- _Work request_
Go line by line through the records and tally those that include "agent". Respond with the tally only.

------ Records for the exercise

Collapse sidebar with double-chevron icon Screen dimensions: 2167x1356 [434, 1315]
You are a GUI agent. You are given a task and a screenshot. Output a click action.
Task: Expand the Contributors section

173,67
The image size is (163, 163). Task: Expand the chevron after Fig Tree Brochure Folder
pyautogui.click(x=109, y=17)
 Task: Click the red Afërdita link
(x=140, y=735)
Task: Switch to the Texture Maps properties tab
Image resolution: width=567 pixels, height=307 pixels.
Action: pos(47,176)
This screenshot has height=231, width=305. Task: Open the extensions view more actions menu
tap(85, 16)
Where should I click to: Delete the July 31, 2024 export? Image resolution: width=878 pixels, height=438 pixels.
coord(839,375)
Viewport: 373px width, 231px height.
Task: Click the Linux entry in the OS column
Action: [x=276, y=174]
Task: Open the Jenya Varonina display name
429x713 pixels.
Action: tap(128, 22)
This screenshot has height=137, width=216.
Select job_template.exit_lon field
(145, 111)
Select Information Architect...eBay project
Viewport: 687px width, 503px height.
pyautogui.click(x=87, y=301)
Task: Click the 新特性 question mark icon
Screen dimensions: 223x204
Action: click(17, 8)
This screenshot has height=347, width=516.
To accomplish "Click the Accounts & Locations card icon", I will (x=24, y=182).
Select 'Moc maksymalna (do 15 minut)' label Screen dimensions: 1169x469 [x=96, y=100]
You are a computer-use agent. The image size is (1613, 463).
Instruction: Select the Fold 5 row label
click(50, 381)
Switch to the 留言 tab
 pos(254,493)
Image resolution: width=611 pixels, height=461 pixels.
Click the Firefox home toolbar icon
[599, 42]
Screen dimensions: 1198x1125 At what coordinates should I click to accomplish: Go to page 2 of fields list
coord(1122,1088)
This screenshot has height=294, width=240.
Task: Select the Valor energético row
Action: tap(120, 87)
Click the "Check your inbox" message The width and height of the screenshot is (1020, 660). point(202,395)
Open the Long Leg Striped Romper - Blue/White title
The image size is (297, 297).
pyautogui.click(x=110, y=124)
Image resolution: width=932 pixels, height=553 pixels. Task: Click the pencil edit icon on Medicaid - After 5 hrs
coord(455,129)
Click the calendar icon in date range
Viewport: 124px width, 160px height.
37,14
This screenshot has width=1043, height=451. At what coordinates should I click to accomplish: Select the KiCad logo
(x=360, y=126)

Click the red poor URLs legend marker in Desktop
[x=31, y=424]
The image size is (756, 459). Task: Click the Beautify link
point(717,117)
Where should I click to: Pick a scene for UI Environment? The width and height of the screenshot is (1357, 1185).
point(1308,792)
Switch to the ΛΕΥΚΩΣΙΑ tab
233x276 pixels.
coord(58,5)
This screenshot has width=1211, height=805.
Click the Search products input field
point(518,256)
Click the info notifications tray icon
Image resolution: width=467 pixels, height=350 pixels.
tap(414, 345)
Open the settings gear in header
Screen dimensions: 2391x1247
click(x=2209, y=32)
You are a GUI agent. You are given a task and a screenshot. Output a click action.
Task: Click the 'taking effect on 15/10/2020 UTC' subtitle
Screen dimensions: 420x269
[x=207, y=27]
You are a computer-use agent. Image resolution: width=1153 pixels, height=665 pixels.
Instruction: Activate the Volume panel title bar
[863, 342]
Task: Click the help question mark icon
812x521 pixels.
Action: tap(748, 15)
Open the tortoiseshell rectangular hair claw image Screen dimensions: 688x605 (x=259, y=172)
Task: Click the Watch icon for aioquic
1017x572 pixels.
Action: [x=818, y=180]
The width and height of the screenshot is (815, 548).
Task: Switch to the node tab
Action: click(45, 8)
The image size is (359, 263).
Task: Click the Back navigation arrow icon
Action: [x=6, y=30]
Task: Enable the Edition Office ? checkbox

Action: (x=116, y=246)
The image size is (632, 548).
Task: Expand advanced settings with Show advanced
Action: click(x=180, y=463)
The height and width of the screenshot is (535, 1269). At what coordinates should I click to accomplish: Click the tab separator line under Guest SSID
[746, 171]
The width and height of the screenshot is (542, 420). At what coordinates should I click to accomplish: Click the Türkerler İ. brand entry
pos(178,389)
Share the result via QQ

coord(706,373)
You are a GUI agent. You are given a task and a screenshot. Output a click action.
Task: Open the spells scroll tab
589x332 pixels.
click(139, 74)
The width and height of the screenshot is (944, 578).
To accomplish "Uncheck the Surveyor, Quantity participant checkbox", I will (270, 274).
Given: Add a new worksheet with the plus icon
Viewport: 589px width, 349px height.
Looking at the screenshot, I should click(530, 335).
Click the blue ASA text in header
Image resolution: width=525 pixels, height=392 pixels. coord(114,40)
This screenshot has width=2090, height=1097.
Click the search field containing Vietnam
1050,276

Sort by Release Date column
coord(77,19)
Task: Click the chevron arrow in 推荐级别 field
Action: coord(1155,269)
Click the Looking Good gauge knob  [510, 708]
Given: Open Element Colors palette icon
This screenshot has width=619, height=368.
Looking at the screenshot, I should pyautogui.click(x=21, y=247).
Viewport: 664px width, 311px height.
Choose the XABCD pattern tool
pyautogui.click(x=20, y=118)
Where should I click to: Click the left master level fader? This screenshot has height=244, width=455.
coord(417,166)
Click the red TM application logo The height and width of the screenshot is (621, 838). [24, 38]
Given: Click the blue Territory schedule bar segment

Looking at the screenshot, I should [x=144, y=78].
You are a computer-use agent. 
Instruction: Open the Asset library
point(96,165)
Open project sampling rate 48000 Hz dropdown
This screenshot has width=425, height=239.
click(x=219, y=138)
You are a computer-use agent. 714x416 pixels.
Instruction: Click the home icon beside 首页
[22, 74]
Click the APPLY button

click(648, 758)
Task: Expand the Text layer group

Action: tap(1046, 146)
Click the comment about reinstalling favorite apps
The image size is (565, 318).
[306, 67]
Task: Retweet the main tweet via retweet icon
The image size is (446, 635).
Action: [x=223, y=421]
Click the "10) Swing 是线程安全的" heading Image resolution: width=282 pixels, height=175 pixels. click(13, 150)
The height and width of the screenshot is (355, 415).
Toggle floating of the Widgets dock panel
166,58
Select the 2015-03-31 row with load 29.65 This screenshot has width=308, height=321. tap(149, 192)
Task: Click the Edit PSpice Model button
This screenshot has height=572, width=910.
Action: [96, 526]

------------

- _Final answer_
7